Une année plus tard, les conditions d’enseignement et l’évolution de la pandémie semblent en tout cas avoir suffisamment changé pour que l’Université refuse d’entrer en matière et ce malgré les multiples rencontres avec les étudiants ou leurs représentants. Une récente directive datant du 27 avril précise ainsi que «Les conditions de réussite sont celles prévues dans les règlements de faculté, d’Ecole, d’études et d’admission ainsi que dans les plans d’études». En outre, seule une quarantaine peut être reconnue comme «un juste motif pour le retrait à un ou des examens qui ont lieu en présentiel» tandis que les examens en ligne doivent obligatoirement être passés.

Accepter les demandes des étudiants, implique selon l’Université un risque de dévaluation des diplômes et surtout une très probable hausse du nombre d’étudiants l’année prochaine ce qui prétériterait les chances des nouveaux étudiants. «Notre génération est sacrifiée pour préserver les futurs étudiants, conclut Julie désabusée. Nos difficultés ne sont vraiment pas prises en compte parce que l’université considère que nous avons eu le temps de nous adapter. C’est injuste!»

«Le vice-recteur enseignement Giorgio Zanetti a réaffirmé une volonté affichée de venir en aide aux étudiants en difficulté, conclut Géraldine Falbriad porte-parole de l’UNIL. Il leur a rappelé qu’ils ne doivent pas hésiter à faire appel aux aides mises en place pour eux et à consulter l’aide psychothérapeutique de l’UNIL ou l’aide de leur choix pour obtenir un certificat s’ils sont dans l’incapacité de passer un examen».

La vie devant soi? L'éditorial de Charaf Abdessemed

D’un côté il y a les gardiens du Temple. De l’Institution avec un I majuscule. Et de l’autre il y a des étudiants. Au milieu, une pandémie qui n’a épargné aucun pan de la société. Travailleurs précaires, personnels de santé, personnes âgées, compagnies aériennes, restaurateurs... la liste de ses victimes est interminable et n’en finit pas de s’allonger. Parmi celles-ci, les étudiants, font office de figures sacrificielles, victimes d’un délit de jeunesse. Après tout, pourquoi écouter et prendre en compte les difficultés de ces jeunes qui ont la vie devant eux et pour les plus chanceux, leurs parents derriere eux?

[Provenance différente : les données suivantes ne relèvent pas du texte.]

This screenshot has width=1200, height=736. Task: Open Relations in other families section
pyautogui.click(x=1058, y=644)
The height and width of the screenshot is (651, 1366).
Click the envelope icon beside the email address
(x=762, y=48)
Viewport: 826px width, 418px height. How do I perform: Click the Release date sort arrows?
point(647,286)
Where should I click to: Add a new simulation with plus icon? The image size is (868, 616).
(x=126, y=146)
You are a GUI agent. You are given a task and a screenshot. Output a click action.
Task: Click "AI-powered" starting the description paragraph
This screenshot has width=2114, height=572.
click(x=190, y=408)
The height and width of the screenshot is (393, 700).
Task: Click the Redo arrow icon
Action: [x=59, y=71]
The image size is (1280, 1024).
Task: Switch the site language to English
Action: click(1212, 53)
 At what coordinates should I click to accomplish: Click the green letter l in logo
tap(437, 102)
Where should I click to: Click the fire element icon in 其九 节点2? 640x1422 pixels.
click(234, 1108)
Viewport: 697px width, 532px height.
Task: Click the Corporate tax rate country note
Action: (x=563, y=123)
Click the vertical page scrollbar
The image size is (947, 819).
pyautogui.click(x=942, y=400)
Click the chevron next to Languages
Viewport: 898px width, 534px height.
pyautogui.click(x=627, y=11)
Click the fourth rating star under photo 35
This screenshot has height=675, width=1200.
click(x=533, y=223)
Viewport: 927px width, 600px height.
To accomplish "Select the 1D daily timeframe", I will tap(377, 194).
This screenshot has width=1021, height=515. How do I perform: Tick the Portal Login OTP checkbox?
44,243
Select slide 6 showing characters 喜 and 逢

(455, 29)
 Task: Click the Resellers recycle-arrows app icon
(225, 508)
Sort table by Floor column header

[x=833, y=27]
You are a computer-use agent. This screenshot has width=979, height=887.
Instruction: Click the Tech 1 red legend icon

Leur quotidien pourtant est marqué par une précarité incontestable: des études à distance dans des conditions très improbables, des petits boulots passés à la trappe pour cause de confinement, une détérioration attestée de leur santé mentale et une vie sociale réduite à néant.

Dans ce contexte évidemment les examens qui approchent font figure d’épée de Damoclès, d’autant que l’université leur refuse la quasi-totalité des assouplissements demandés (Lire notre article ci-contre). Malgré les rencontres et les multiples tentatives de conciliation, leurs revendications pourtant modestes au demeurant se heurtent à l’intransigeance de l’alma ater, sourcilleuse gardienne de la validité des diplômes et de la qualité de la formation, mais chez laquelle on soupçonne un arrière-fond de conservatisme rigoriste atavique.

Une intransigeance d’autant plus incompréhensible que bien d’autres catégories sociales, parfois moins prétéritées mais plus prégnantes économiquement et médiatiquement, ont bénéficé d’une authentique mansuétude, au nom de la pire crise sanitaire et économique que l’humanité ait connue depuis des lustres.